Sebaliknya, ketika dirinya aktif melakukan lawatan ke berbagai negara, kritik yang muncul justru menyebut dirinya terlalu sering berada di luar negeri.
Menurut Prabowo, kedua pandangan tersebut menunjukkan bahwa diplomasi luar negeri sering kali dipersepsikan secara berbeda oleh publik.
“Jadi ada Presiden kayak Pak Jokowi yang jarang keluar negeri, disalahkan. Jokowi tidak pernah keluar negeri, Jokowi tidak peduli politik luar negeri. Saya sering ke luar negeri, ‘Prabowo sering ke luar negeri’, aneh, sebetulnya tidak ada masalah,” kata Prabowo saat menghadiri pembukaan Munas ke-XVIII HIPMI di Hotel Novotel, Lampung, Rabu (10/6/2026).

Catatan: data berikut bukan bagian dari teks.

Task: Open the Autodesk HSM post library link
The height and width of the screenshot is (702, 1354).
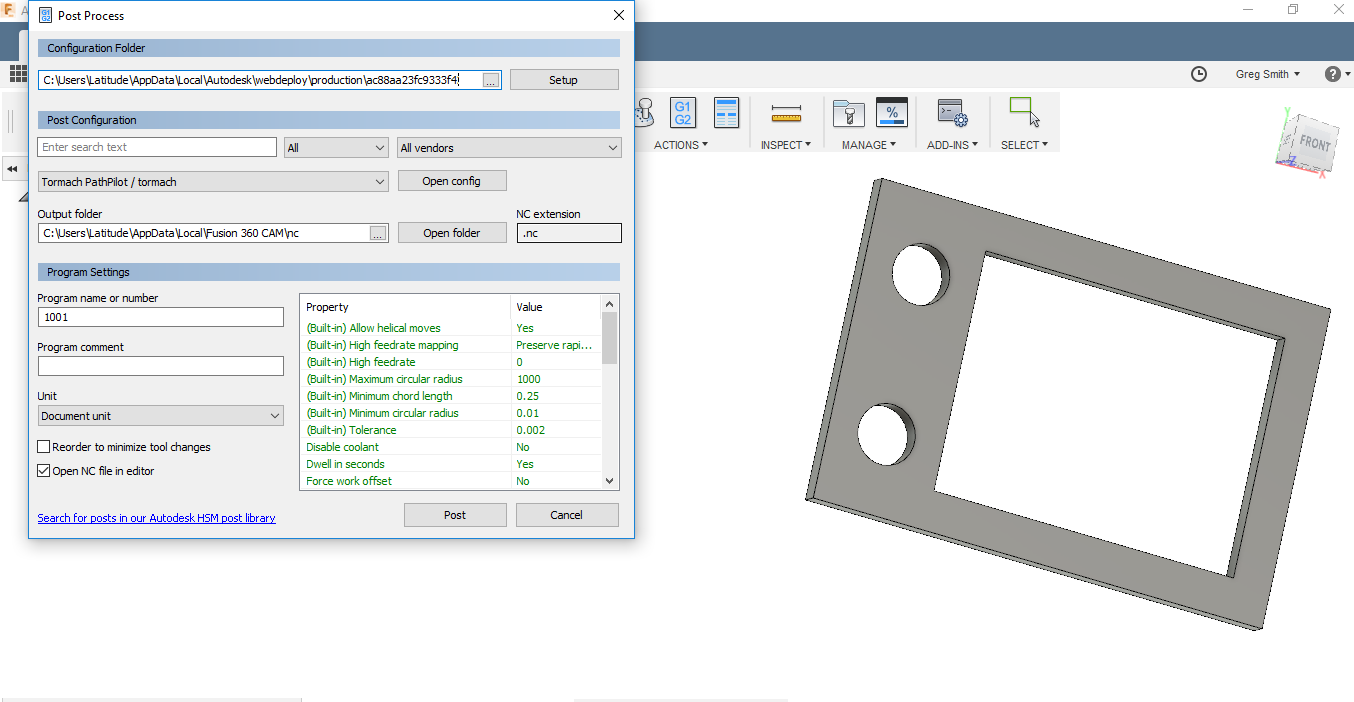Action: [x=156, y=518]
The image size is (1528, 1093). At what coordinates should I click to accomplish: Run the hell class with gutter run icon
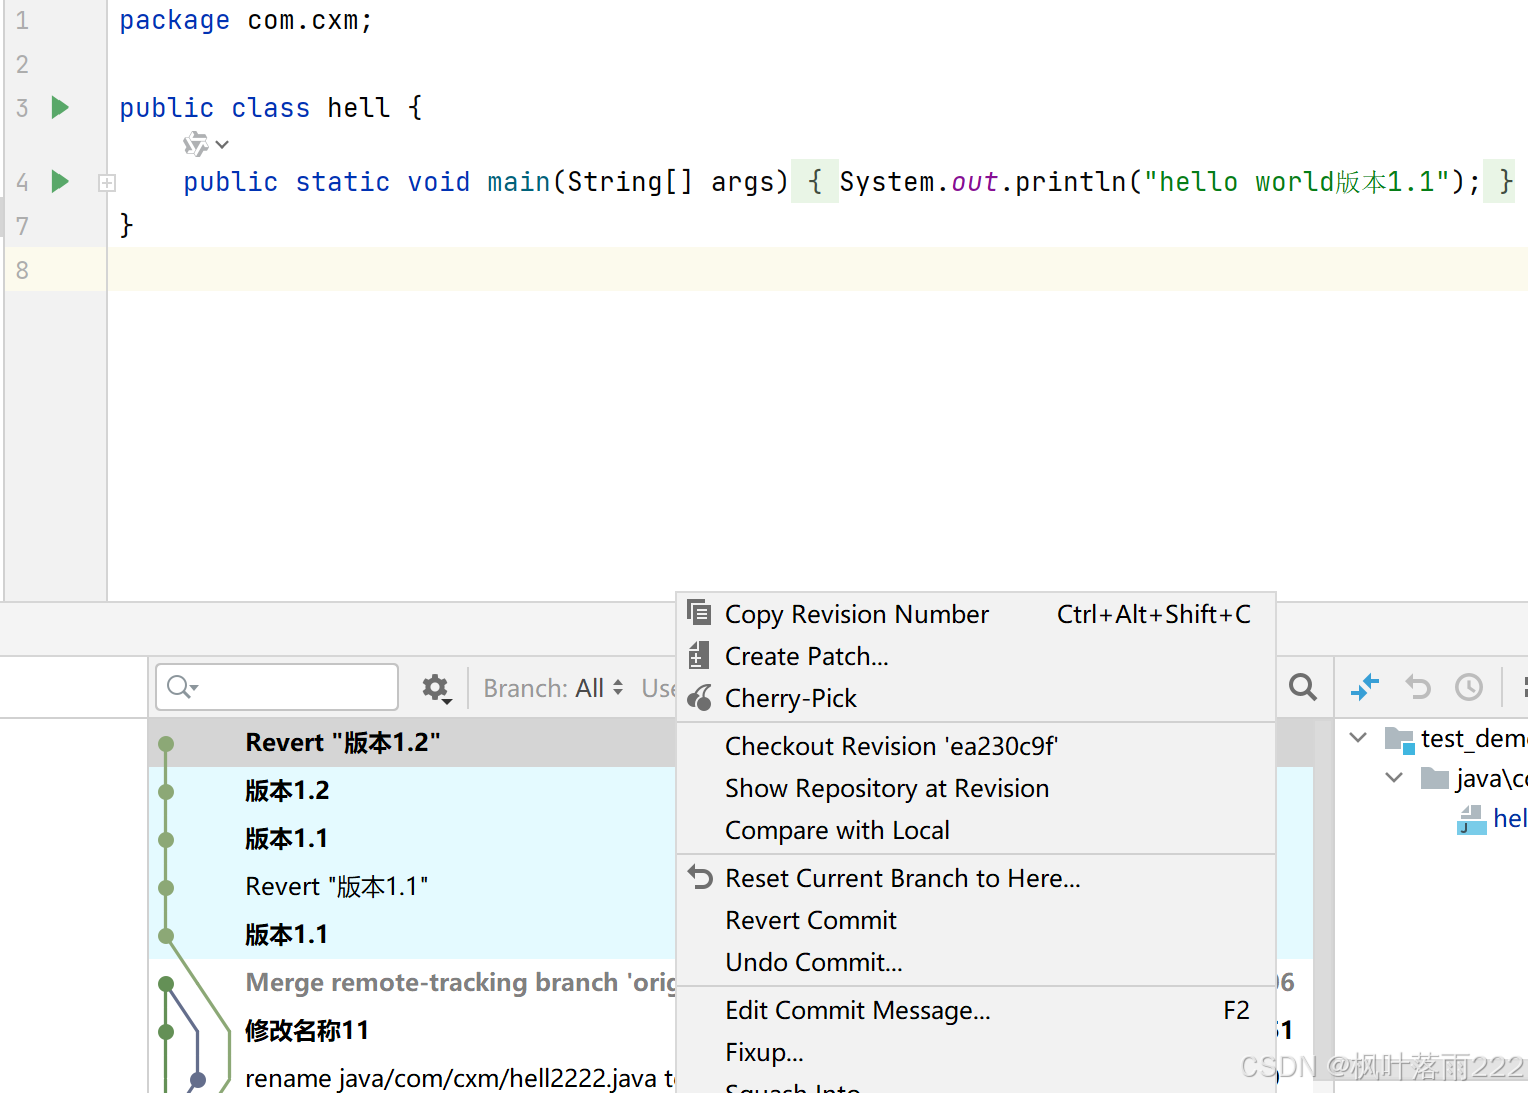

Menurut Prabowo, banyak kepala negara yang mengundangnya untuk melakukan kunjungan kenegaraan.
Prabowo menilai tidak tepat jika Presiden Indonesia mengabaikan undangan dari pemimpin negara sahabat. Apalagi, kata dia, undangan tersebut datang dari kepala negara besar seperti Amerika Serikat.
“Sekarang kalau ada negara super power ya katakanlah Presiden (AS) Trump mengundang saya ke Amerika, berani saya Enggak datang? Hah? Kalau Presiden Amerika Serikat ngundang Presiden Indonesia dan Presiden Indonesia enggak hadir, coba aja,” ujarnya.
Prabowo selalu mengupayakan agar memenuhi undangan kunjungan dari pemimpin negara sahabat. Hal ini sekaligus meningkatkan hubungan bilateral dan kerja sama Indonesia dengan negara lain.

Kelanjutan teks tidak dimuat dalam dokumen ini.